Шофер с газика, расторопный малый, помог донести вещи. Пока укладывались, усаживались сами, Вовка весь извертелся и успел задать тысячу вопросов. Большая ли станция, сколько поездов через нее проходит и есть ли здесь аэродром, и все в том же духе. Шохов коротко отвечал, но почему-то торопился, хотя теперь-то спешить было некуда. Но так уж вышло с самого начала, что они стали торопиться, а может, Тамара Ивановна, решив, что он торопится, сама взвинтила темп — и так пошло. Старший мальчик, Валера, Шохов теперь разглядел, что он и не мальчик, а юноша, молча им помогал и ни с какими разговорами не лез.
Приметив, что Шохов к нему приглядывается, Тамара Ивановна спросила:
— Узнал? Или нет? Ну, догадайся, ты же его видел!

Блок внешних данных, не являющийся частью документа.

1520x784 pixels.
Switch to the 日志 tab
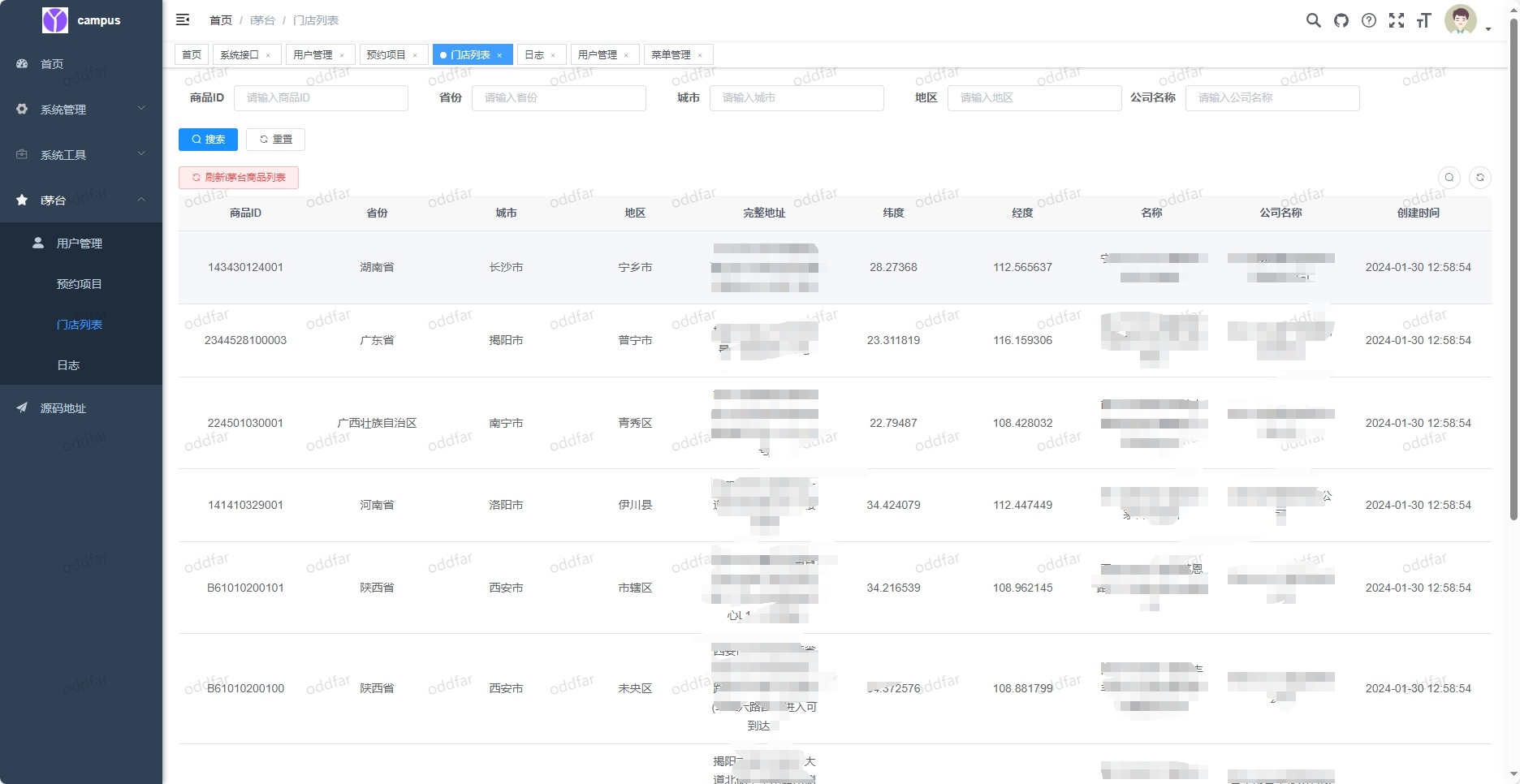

Шохов опять посмотрел и не смог догадаться. Да и мысли его и настрой были сейчас не из тех, чтобы отгадывать загадки.
— Да Мурашка же,— с укором произнесла Тамара Ивановна.

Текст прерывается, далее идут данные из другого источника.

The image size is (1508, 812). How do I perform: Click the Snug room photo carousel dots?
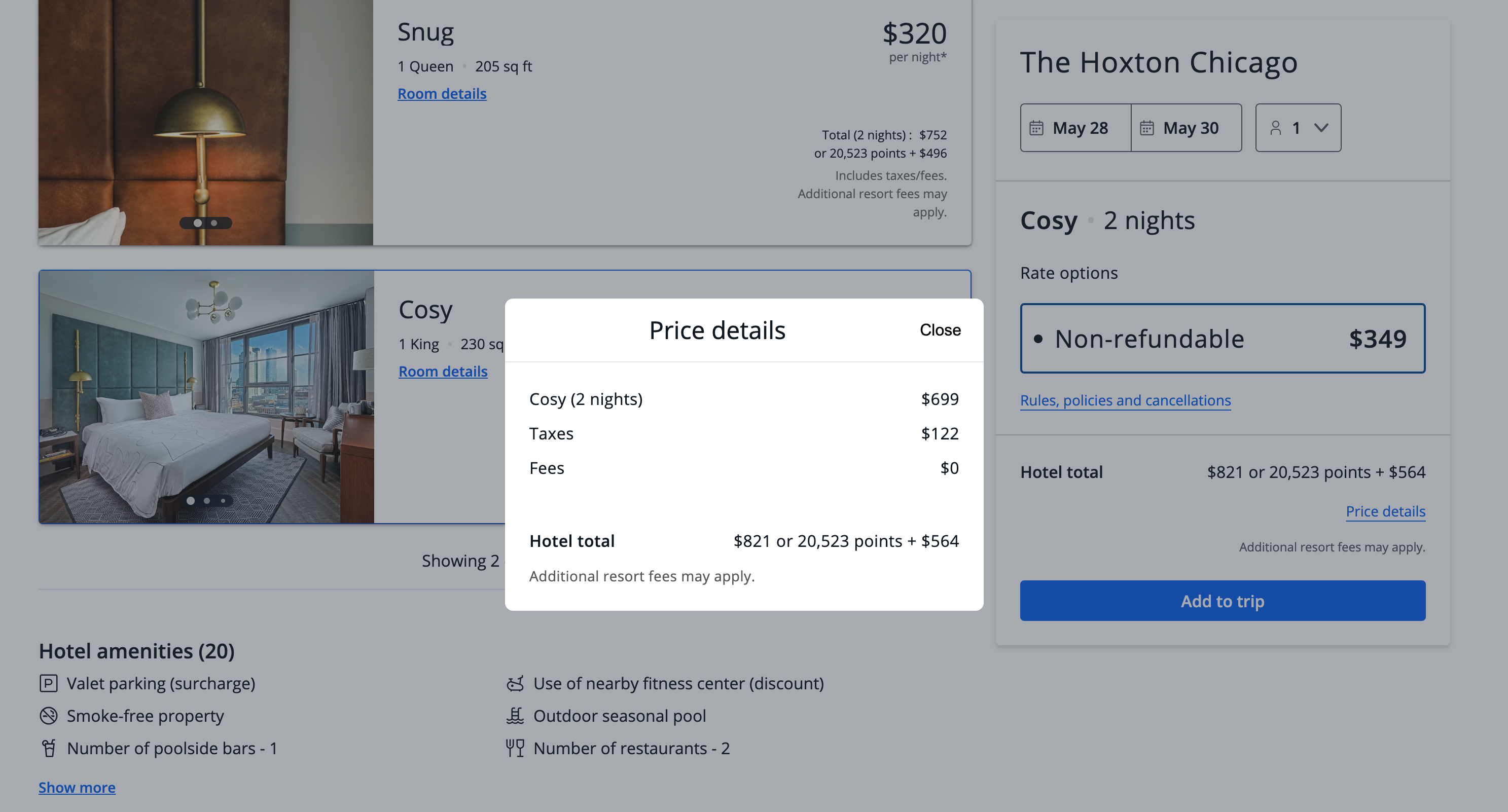point(205,223)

— Мурашка? — переспросил Шохов.— Но как я мог запомнить, он же маленький был...
— Так он же на отца похож!
— А верно.— И Шохов отвернулся.
Дорогой говорили мало. Даже Вовка перестал сыпать вопросами и прилип к окну. И Валера тоже смотрел, только Тамара Ивановна сидела, откинувшись, и задумчиво глядела на Шохова, а когда встречалась с ним глазами, улыбалась, спокойно и устало.

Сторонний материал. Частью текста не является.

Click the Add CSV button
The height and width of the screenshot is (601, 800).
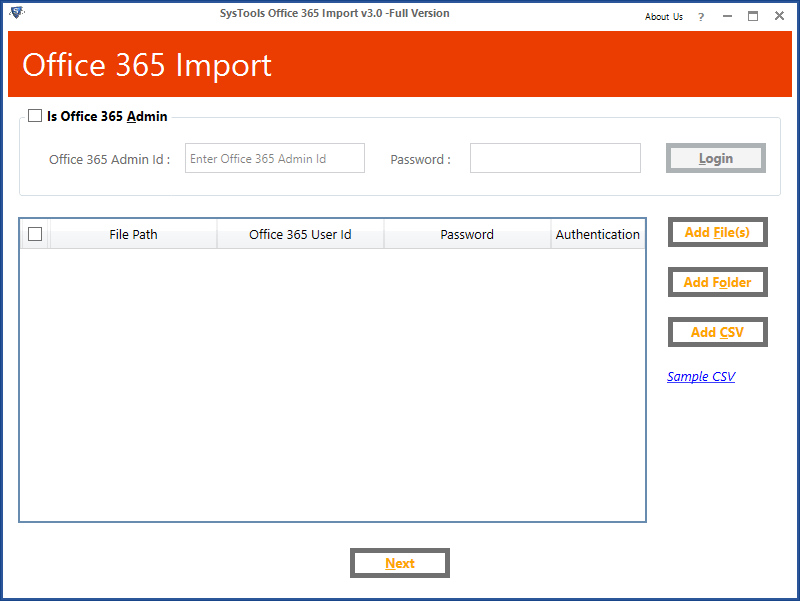[717, 332]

Вот когда он понял и почувствовал, как она любит его и как она ждала и стремилась к нему, беспутному Шохову, который мог уехать и шастать в поисках того, что, может, и не бывает на свете, и даже вовсе забыть о ней. Все это она пережила и передумала, хоть не все могла знать. Но женщина же, она кое о чем и догадывалась.
Может, он и был виноват (да уж точно был), так в этот счастливый миг его жизни еще сильней из-за своей именно вины любил он свою Тамару Ивановну, уверенный наперед, что никогда ее не оставит.
Таковы были его странные, рассыпанные между другими мысли, когда он смотрел на жену, поспевая объяснять водителю, где и как свернуть к Вор-городку, да еще отвечая на Вовкины вопросы.
Валера сидел молча и ни о чем не спрашивал. Характером, видать, он тоже был в отца.
— А сколько тыщ населения в Новом городе? — теребил отца неистощимый Вовка.— А в Челнах знаешь сколько? Триста тыщ! И памятник поставили: птицу такую... Многоголовую!
— Не птицу, — поправила с улыбкой Тамара Ивановна.— Это «мать-родина» называется.
— Но у нее же птичий хвост! — настаивал Вовка.— А у вас памятники есть? А что есть? Кинотеатр есть? А какой он?
Шохов еще раз объяснил водителю, как проехать к Вальчику, а наверху попросил остановиться.
Много раз в своих мечтах воображал он, как привезет сюда, на Вальчик, семью и, указав в сторону Вор-городка, покажет: вон, самый большой дом — наш! В деталях представлял, но почему-то не верил. Боялся, до самой последней минуты, до того момента, пока телеграмму получил, но и тогда тоже не перестал бояться: вдруг да осечка, грипп, карантин и черт знает что. Вот когда увидел детские мордочки в стекле и смеющуюся Тамару Ивановну, тогда и понял, что свершилась его долгожданная мечта!
И с этого момента только начинается его жизнь, а все, что произошло раньше, было — как предыстория, которую лучше бы теперь забыть.